How much generation from large sources (Hydro, wind, coal, natural gas, and nuclear) is missed by monthly 923 data? 

In [124]:
for fuel in ['HYC', 'WND', 'COW', 'NG', 'NUC', 'SUN']:
    state_total = annual_state.loc[2016, :, fuel]['generation (MWh)'].sum()
    facility_total = annual_facility.loc[2016, :, fuel]['generation (MWh)'].sum()
    
    error = (state_total - facility_total) / state_total
    print '{} has an error of {:.2f}%'.format(fuel, error * 100)
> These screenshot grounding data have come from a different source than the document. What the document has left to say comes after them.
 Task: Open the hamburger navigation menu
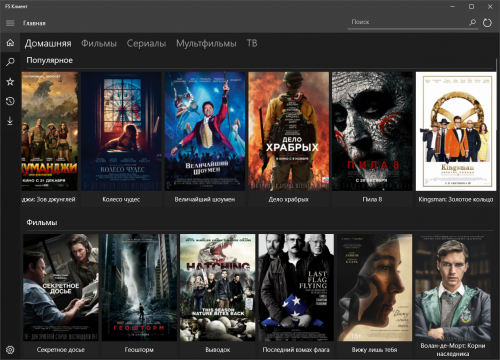point(10,23)
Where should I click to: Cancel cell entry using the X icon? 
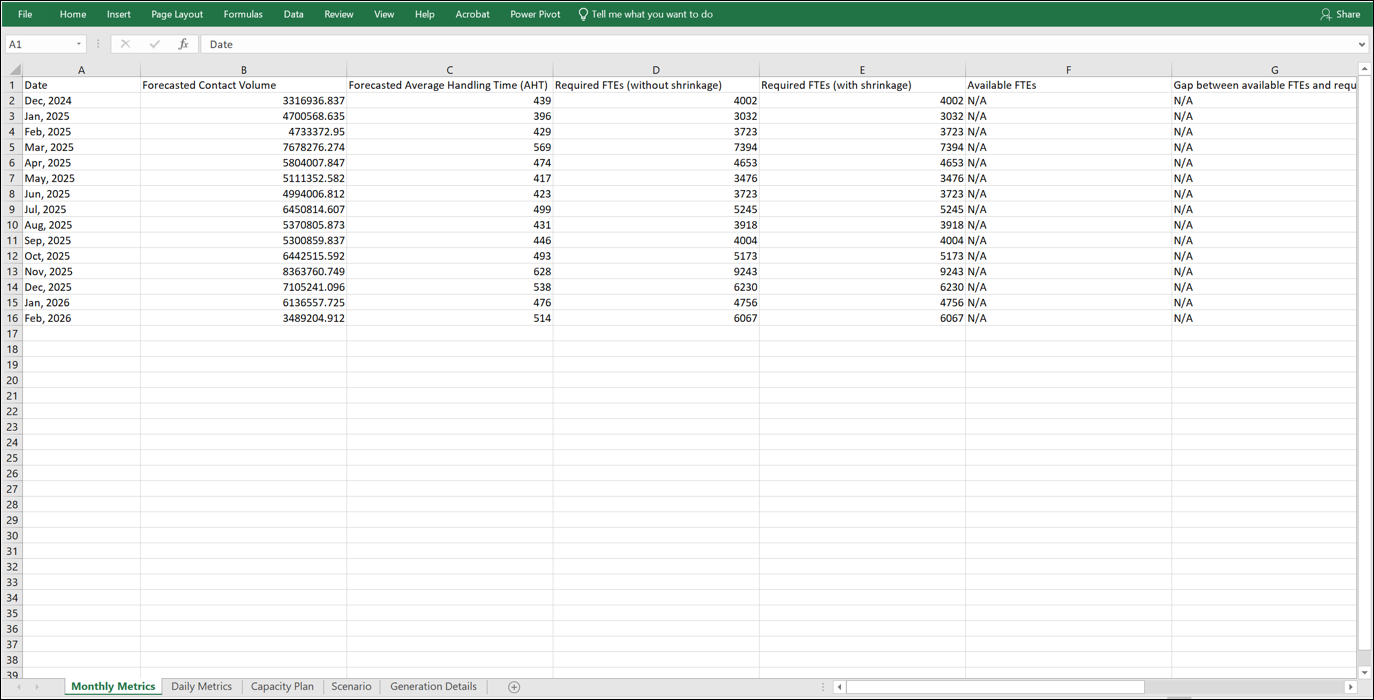(x=125, y=44)
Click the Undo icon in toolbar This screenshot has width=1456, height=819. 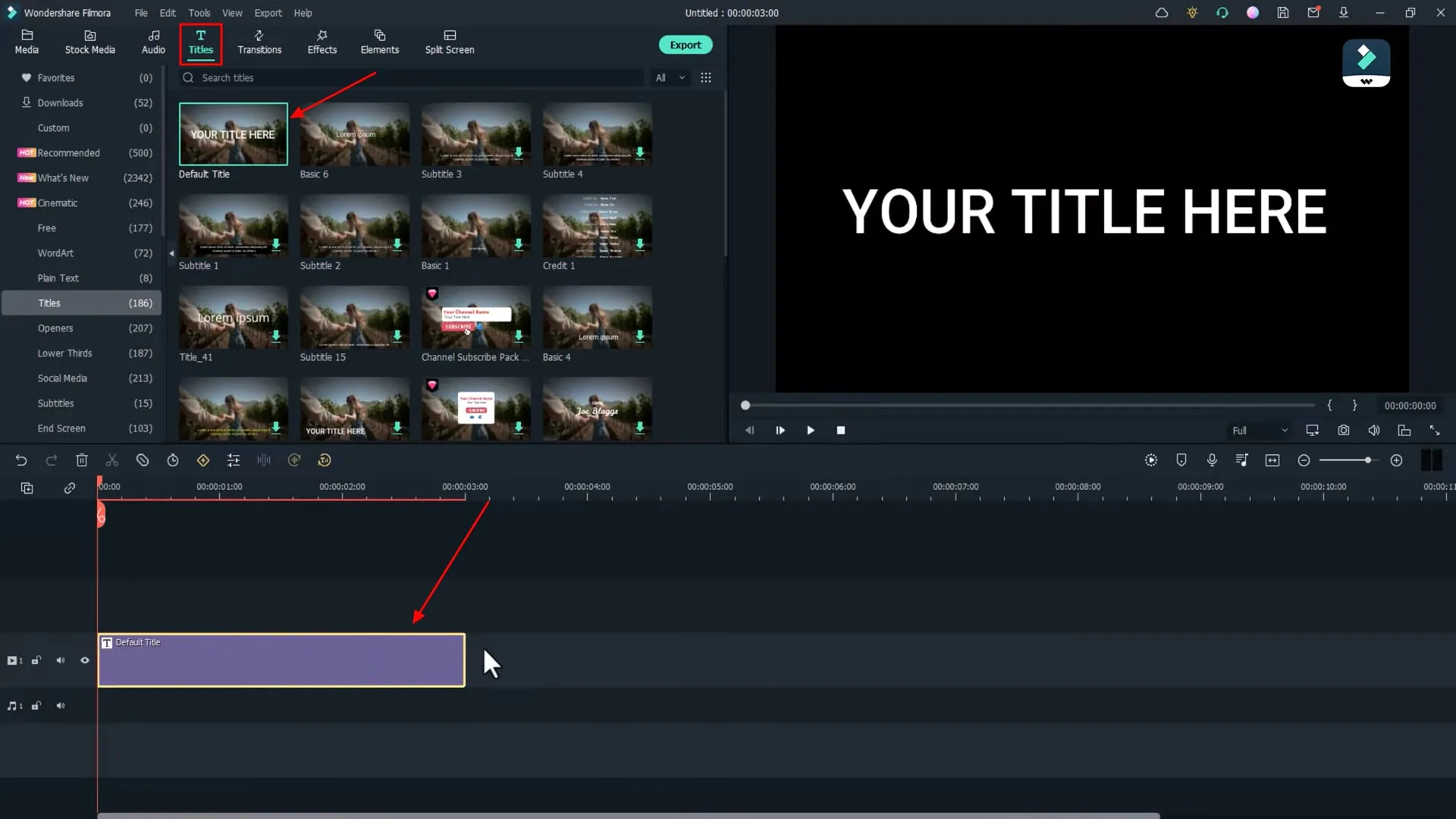point(21,460)
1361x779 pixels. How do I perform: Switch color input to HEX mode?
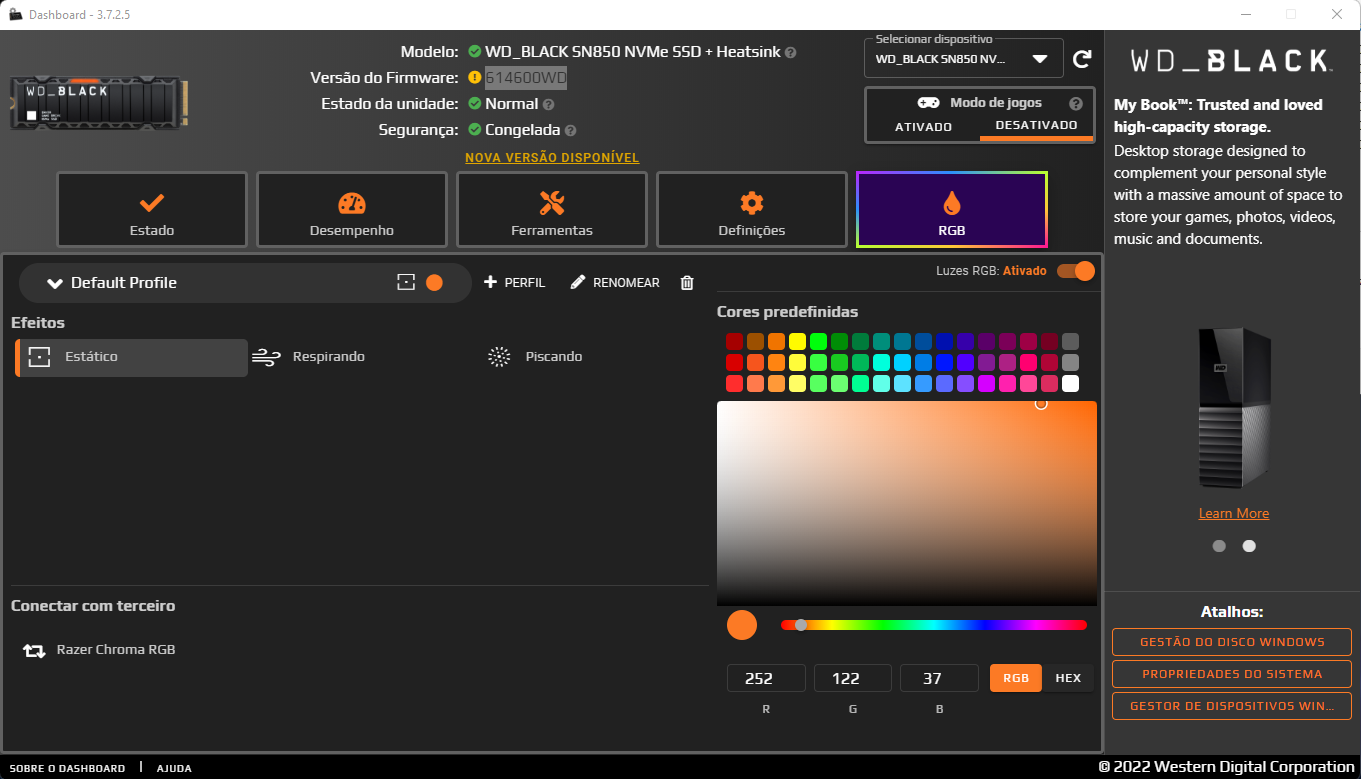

HYC has an error of 24.60%
WND has an error of 3.48%
COW has an error of 1.36%
NG has an error of 5.66%
NUC has an error of 0.00%
SUN has an error of 37.47%


#### States that include more than one NERC region

In [79]:
NERC_states = ['WY', 'SD', 'NE', 'OK', 'TX', 'NM', 'LA', 'AR',
               'MO', 'MN', 'IL', 'KY', 'VA', 'FL']

In [93]:
error_list = []
for state in NERC_states:
    error = (annual_state.loc[2016, state]
             - annual_facility.loc[2016, state]) / annual_state.loc[2016, state]
    error['state'] = state
    
    for col in ['generation (MWh)']:#, 'elec fuel (mmbtu)']:
        if error.loc[error[col] > 0.05, col].any():
            error_list.append(error.loc[error[col] > 0.05])

The dataframe below shows all states with more than one NERC region where facility generation is at least 5% below EIA's state-level estimate in 2016. 

In [94]:
pd.concat(error_list)

Unnamed: 0,generation (MWh),elec fuel (mmbtu),state
COW,0.057014,0.058988,WY
HYC,0.095835,,WY
NG,0.413092,0.508736,WY
NG,0.21255,0.233675,SD
HYC,1.0,,NE
NG,0.141895,0.122942,NE
WAS,1.0,,NE
HYC,0.327894,,OK
OTH,0.359396,,OK
PEL,0.098354,0.089782,OK